Tout est prêt dans le théâtre pour une représentation de l’opéra Carmen. On entend les trois coups, mais le rideau ne se lève pas. Bruit dans les coulisses. Monsieur Ribaud, régisseur du théâtre et président du syndicat des artistes et techniciens, vient nous annoncer une grève surprise. Le spectacle n’aura pas lieu : le public peut rentrer chez lui !
Le directeur du théâtre n’entend pas les choses de cette façon. Il n’a plus rempli la salle depuis des mois, pas question de rembourser. Le spectacle aura lieu coûte que coûte ! Aidé par sa fidèle secrétaire Wilhelmina, qui a toujours rêvé de monter sur scène, il va tout mettre en œuvre pour lever le rideau dans dix minutes. C’est alors que commence une course folle pour remplacer les artistes et installer le décor.

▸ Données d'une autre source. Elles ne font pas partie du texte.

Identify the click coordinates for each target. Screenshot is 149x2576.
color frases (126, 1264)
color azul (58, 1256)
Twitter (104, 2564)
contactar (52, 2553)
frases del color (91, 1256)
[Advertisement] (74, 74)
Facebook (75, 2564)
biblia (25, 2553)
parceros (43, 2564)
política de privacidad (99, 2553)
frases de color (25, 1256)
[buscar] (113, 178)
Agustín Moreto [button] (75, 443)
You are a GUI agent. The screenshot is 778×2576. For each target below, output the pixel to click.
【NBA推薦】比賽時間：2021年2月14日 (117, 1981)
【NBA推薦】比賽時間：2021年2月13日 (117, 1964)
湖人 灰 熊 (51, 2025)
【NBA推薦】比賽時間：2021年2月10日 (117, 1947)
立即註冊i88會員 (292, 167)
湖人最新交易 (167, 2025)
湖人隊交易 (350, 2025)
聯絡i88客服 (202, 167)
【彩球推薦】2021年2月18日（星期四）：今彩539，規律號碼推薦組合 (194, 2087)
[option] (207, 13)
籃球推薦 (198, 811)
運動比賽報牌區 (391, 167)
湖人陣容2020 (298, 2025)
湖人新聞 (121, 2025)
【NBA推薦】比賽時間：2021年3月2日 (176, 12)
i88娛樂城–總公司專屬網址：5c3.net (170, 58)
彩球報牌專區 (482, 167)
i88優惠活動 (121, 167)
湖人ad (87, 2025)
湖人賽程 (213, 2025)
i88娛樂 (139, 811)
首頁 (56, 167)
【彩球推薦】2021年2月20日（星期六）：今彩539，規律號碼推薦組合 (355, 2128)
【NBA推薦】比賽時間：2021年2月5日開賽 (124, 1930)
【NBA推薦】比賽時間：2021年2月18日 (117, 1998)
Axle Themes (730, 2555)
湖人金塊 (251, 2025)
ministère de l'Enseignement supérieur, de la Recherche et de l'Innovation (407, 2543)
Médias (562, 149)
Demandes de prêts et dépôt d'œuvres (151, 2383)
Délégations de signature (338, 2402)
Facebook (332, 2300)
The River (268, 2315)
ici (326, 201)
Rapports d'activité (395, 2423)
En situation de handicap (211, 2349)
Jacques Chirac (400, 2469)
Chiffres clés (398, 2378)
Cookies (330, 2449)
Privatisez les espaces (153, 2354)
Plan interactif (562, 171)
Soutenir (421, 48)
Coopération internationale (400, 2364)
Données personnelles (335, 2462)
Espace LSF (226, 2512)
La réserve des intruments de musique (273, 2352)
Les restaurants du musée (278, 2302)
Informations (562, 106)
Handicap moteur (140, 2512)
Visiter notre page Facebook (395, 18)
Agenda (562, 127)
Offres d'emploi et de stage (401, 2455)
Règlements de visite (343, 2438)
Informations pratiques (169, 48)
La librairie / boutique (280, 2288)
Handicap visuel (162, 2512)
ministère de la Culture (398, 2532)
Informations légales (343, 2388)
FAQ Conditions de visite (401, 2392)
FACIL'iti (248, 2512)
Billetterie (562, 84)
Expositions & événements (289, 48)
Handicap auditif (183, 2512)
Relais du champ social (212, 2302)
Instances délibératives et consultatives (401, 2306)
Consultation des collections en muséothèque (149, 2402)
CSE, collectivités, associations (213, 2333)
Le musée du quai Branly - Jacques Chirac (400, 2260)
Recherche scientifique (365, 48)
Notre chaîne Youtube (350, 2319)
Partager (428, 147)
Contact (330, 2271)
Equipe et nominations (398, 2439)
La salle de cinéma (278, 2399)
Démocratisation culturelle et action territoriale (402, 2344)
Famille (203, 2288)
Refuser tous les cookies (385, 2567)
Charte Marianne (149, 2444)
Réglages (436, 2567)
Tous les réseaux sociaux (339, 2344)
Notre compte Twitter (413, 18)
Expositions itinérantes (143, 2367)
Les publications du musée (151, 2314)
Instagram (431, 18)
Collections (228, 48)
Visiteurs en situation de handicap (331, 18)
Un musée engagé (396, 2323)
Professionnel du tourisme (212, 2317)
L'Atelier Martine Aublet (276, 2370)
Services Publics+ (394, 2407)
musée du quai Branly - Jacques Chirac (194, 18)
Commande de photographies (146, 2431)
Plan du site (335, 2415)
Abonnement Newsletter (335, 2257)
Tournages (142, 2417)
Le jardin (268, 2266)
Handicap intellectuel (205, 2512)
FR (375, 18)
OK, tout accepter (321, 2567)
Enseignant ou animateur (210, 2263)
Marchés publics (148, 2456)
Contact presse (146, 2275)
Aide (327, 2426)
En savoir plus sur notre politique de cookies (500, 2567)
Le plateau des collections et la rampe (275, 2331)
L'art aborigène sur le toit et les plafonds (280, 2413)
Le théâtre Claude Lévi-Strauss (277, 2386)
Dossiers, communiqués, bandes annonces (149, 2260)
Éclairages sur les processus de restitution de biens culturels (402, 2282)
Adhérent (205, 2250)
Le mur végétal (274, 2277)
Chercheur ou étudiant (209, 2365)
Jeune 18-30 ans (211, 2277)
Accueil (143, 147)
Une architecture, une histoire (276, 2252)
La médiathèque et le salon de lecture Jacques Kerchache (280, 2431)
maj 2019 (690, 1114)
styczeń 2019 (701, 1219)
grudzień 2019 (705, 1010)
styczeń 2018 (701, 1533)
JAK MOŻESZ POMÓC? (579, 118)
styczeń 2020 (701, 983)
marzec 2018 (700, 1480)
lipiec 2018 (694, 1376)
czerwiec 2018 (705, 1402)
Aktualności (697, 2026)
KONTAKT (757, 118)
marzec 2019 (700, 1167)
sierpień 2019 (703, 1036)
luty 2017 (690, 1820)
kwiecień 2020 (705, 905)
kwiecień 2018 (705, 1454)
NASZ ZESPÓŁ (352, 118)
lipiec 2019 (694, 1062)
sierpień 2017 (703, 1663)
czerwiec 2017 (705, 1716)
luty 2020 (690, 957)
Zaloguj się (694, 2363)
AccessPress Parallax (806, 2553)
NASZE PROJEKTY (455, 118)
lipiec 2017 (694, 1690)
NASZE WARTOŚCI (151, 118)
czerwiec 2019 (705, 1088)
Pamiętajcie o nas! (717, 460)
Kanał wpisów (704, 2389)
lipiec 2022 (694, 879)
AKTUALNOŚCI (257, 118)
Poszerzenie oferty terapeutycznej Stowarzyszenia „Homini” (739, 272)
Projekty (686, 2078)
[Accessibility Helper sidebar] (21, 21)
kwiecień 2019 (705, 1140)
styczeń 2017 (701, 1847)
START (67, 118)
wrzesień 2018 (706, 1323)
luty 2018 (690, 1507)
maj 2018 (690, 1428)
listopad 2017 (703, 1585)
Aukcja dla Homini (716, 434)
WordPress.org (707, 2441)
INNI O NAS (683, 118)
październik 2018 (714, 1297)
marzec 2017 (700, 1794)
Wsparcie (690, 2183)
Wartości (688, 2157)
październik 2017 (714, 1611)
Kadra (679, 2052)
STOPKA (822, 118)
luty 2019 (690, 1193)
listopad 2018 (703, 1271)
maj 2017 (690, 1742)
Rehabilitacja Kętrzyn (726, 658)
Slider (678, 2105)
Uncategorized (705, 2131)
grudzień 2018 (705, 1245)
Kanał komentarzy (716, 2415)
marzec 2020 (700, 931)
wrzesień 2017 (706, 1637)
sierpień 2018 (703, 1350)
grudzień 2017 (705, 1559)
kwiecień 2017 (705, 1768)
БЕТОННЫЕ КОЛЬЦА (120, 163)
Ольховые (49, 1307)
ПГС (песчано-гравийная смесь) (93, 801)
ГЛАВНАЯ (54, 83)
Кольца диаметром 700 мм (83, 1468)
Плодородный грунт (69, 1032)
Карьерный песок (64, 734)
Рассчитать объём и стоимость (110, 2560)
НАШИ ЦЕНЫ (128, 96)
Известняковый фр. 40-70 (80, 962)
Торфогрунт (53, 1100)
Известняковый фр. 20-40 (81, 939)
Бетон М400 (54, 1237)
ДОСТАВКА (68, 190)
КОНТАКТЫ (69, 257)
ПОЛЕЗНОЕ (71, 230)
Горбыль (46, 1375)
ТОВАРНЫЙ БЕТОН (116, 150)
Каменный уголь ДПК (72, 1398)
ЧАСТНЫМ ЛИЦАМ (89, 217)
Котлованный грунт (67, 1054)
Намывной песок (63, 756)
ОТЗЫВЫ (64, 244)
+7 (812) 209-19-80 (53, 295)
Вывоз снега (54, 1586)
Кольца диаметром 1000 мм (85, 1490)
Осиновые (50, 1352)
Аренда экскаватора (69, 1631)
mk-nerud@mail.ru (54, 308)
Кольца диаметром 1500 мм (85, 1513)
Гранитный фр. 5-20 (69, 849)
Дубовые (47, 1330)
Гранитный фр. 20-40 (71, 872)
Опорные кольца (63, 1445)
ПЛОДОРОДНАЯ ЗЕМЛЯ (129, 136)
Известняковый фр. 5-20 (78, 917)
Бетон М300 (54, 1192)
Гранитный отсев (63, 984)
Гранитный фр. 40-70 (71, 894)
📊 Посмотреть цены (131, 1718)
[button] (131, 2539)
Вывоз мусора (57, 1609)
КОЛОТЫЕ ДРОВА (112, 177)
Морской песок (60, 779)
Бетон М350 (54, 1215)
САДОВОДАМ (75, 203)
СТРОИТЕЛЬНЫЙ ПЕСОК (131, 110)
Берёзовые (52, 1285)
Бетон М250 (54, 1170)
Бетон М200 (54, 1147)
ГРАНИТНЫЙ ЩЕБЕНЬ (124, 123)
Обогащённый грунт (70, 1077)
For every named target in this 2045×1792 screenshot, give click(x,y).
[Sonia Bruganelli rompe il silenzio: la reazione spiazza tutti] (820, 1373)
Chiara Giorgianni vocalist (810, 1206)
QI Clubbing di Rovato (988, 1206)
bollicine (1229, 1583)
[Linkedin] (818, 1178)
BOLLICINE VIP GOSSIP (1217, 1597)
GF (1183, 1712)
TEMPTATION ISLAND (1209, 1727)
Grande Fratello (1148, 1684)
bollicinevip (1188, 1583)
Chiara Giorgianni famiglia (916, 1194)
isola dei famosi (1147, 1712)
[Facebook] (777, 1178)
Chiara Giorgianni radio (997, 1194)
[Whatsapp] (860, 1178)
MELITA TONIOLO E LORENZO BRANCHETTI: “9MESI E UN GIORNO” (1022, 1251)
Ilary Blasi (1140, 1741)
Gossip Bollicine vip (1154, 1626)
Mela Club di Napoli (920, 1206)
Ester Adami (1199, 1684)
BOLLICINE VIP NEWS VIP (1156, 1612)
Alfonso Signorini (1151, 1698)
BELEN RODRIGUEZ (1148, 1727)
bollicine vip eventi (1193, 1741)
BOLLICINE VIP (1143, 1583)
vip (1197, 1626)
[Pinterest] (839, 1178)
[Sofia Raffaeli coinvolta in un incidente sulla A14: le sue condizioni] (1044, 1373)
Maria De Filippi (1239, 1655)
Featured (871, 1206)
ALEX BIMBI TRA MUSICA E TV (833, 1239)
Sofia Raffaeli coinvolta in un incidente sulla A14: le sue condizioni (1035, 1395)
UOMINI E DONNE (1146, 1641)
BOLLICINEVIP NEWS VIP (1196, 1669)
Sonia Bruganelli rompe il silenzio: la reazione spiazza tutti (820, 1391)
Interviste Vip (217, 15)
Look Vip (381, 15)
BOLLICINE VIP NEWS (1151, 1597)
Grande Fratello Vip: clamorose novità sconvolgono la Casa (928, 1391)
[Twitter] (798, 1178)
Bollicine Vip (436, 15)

Willelmina bien sûr, folle de joie, interprétera le rôle de Carmen. La soprano qui devait interpréter Micaëla n’est, quant à elle, pas en grève car elle a fait venir un agent ce soir-là. Pour Don José, il sera remplacé au pied levé par un excellent ténor que plus personne ne veut engager tant il est stupide. Mais qui va chanter le rôle d’Escamillo ? Notre technicien en grève bien sûr. Car s’il est en grève en tant que régisseur, rien ne l’empêche de chanter, surtout si le directeur du théâtre lui fait oublier ses scrupules avec une généreuse poignée de billets…
Ce soir-là, le public va donc assister à une version de Carmen pas comme les autres… Et pour cause ! Ce mélange d’artistes confirmés et de soi-disant débutants, le tout orchestré par un directeur de théâtre légèrement hystérique et prêt à tout, ne peut donner qu’un mélange délirant et explosif…
Notre avis (écrit en 2015) : Dans un théâtre dont la programmation avant-gardiste est habituellement destinée à une élite, un directeur de théâtre espère remplir sa salle en montant une œuvre grand public : Carmen. Tout se passerait bien s’il n’était pas confronté juste avant le levé de rideau à un conflit social. Il décide coûte que coûte de mener à bien son spectacle.
Si le concept du spectacle catastrophe est loin d’être original, l’écriture de Sophie Sara en fait une comédie particulièrement drôle et réussie. En évitant de céder à la tentation du gag facile, elle se concentre sur la cohérence des situations et sur les oppositions des personnages aux caractères très bien dessinés pour créer les effets comiques. Elle donne une vraie crédibilité au spectacle dans le spectacle et à tout ce qui l’entoure.
La mise en abyme fonctionne totalement grâce à tous les chanteurs qui sont également d’excellents comédiens. Ils parviennent brillamment à interpréter les caractères extrêmes de leurs personnages, frôlant la caricature sans jamais y tomber. Bertrand Monbaylet en directeur de théâtre tyrannique déploie sur scène une énergie colossale et impose un rythme effréné au spectacle. Sophie Sara est formidable en assistante nunuche qui interprète Carmen avec beaucoup d’enthousiasme et de maladresse. Ariane-Olympe Girard est parfaite en soprano narcissique et fait preuve de grandes qualités vocales dans son rôle de Micaëla. Mathieu Sempéré est hilarant en ténor égocentrique : il ose aller tellement loin dans la bêtise de son personnage qu’on vient à en pleurer de rire. Et Philippe Scarami est un technicien placide et intransigeant dont chacune des interventions est un régal.
Le spectacle s’adresse autant à un public de connaisseurs d’opéra qui appréciera les différentes références et parodies qu’à ceux qui n’y connaissent rien et auront ainsi l’occasion de découvrir des airs très bien chantés sans craindre de s’ennuyer un seul instant.